The SSTV tapes were put into storage and the pictures that we all saw became the standard.

Many years later, someone somewhere was looking at some pictures taken by staff at the Honeysuckle Creek (HSK) tracking station, where the Apollo 11 pictures were first broadcast (if anyone has seen the movie The Dish, it is wrong; Parkes didn't take over until about 12 mins into the moonwalk. There is a reason for this; if you want to know just ask).

It was a polaroid picture of the SSTV screen at HSK, taken during the Apollo 11 landing... and the picture quality was way better than we had seen, even though it was a polaroid. Whoever it was followed this up and learnt of the SSTV (it is all available information but only us geeks are interested in the technical details). They asked: if the SSTV picture is better, and considering we have such advanced digital processing available today, couldn't we get a better quality video image of the landing?

People slapped their heads for not thinking of this earlier, and so the search for the tapes began. For years a team searched through the various archives for the tapes but to no avail; some other mission tapes were found, and some later missions video was found but the SSTV appeared to be lost forever (the search still goes on but chances are slim to none they will be found).

The first question people ask is why would such a valuable tape be lost? Surely it would be of historical significance and be preserved forever?

It is a very reasonable question but you have to appreciate two things. Firstly, a lot of people didn't even want TV on the mission. They wanted scientific data and mission essential items; this was just pictures of no real value; besides, they had Hasselblad cameras which would take high quality pictures from the surface - there was no need for TV. Only when a number of the NASA hierarchy pointed out that millions of people want to watch - not just listen to - the first manned lunar landing did the TV camera make it on board. The second point was that the SSTV tapes were only a backup; once it was confirmed that the broadcast video was safe then there was no real need for the SSTV tapes.

The next question people ask is: so what did happen to the tapes?

No-one is absolutely sure but the mostly explanation is that they were taped over, re-used, probably during deep space probes and various Earth satellite programmes during the 1980s. Even so, NASA have decided to preserve the only machine capable of replaying them... just in case.

So why would such tapes be re-used?

As I have said, these tapes were backup that were no longer needed. As time went by they were put in an archive somewhere and forgotten. The 1980s rolled around, the Shuttle was yet to fly, NASA was basking in the glory of Viking and Voyager, and what was that Apollo thing? Oh yeah - that cool rocket with Buzz Armstrong, really great, we beat the Russians to Mars or something, didn't we?

NASA had expensive machines to record various technical data from satellites and probes and they most all used a particular type of recording tape.

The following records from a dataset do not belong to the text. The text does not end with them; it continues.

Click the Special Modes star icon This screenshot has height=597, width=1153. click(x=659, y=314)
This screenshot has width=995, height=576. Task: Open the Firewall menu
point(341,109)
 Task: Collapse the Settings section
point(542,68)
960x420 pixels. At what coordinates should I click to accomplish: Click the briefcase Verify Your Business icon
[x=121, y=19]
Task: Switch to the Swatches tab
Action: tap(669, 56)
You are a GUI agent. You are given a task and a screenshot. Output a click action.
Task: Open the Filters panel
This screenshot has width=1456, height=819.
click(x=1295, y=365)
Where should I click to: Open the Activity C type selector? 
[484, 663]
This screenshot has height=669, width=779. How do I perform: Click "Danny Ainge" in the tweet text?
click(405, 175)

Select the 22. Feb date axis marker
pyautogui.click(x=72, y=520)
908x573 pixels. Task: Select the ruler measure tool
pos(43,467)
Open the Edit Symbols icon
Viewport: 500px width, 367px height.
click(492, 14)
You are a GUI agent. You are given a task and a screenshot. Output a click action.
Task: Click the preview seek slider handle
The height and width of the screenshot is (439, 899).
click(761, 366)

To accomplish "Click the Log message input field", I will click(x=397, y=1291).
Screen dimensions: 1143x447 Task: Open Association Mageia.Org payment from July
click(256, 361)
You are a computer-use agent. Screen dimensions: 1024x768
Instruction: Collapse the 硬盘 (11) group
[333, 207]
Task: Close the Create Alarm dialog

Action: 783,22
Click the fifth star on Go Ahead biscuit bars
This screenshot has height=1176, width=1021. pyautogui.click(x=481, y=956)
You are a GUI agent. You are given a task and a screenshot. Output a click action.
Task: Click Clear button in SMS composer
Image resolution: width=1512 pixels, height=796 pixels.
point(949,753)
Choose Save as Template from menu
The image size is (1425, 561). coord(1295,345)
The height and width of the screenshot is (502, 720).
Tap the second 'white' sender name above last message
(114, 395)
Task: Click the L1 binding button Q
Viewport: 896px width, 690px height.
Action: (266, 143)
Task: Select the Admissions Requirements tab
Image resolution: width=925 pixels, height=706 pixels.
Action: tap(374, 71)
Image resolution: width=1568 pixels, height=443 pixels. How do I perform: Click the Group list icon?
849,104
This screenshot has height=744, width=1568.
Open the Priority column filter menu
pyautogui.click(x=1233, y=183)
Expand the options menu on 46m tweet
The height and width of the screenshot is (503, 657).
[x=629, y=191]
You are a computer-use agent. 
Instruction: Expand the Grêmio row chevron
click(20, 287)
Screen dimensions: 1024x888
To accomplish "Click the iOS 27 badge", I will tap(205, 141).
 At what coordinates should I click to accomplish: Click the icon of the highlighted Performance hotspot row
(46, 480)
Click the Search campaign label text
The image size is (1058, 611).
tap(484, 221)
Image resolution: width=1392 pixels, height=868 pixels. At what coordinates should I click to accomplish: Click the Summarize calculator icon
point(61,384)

By the late 70s and early 80s, a few things happened with that type of tape. The first was that a large batch of the tape (Memorex, I think, but don't quote me on that) was found to be faulty. Instead of lasting for decades, it began to deteriorate within a few years. That meant recent data had to be transferred to unaffected stock before the data was lost. Around the same time, we started to realise that the Earth was a limited resource that we shared with other inhabitants. The tapes in use were made using whale oil (IIRC). Next, the real technological revolution started to take off and the demand for these specific types of tape waned; the people who made them no longer saw a profit in them and so they were discontinued. This meant NASA had to recycle to limited stock of long-life tape to use with it's current missions.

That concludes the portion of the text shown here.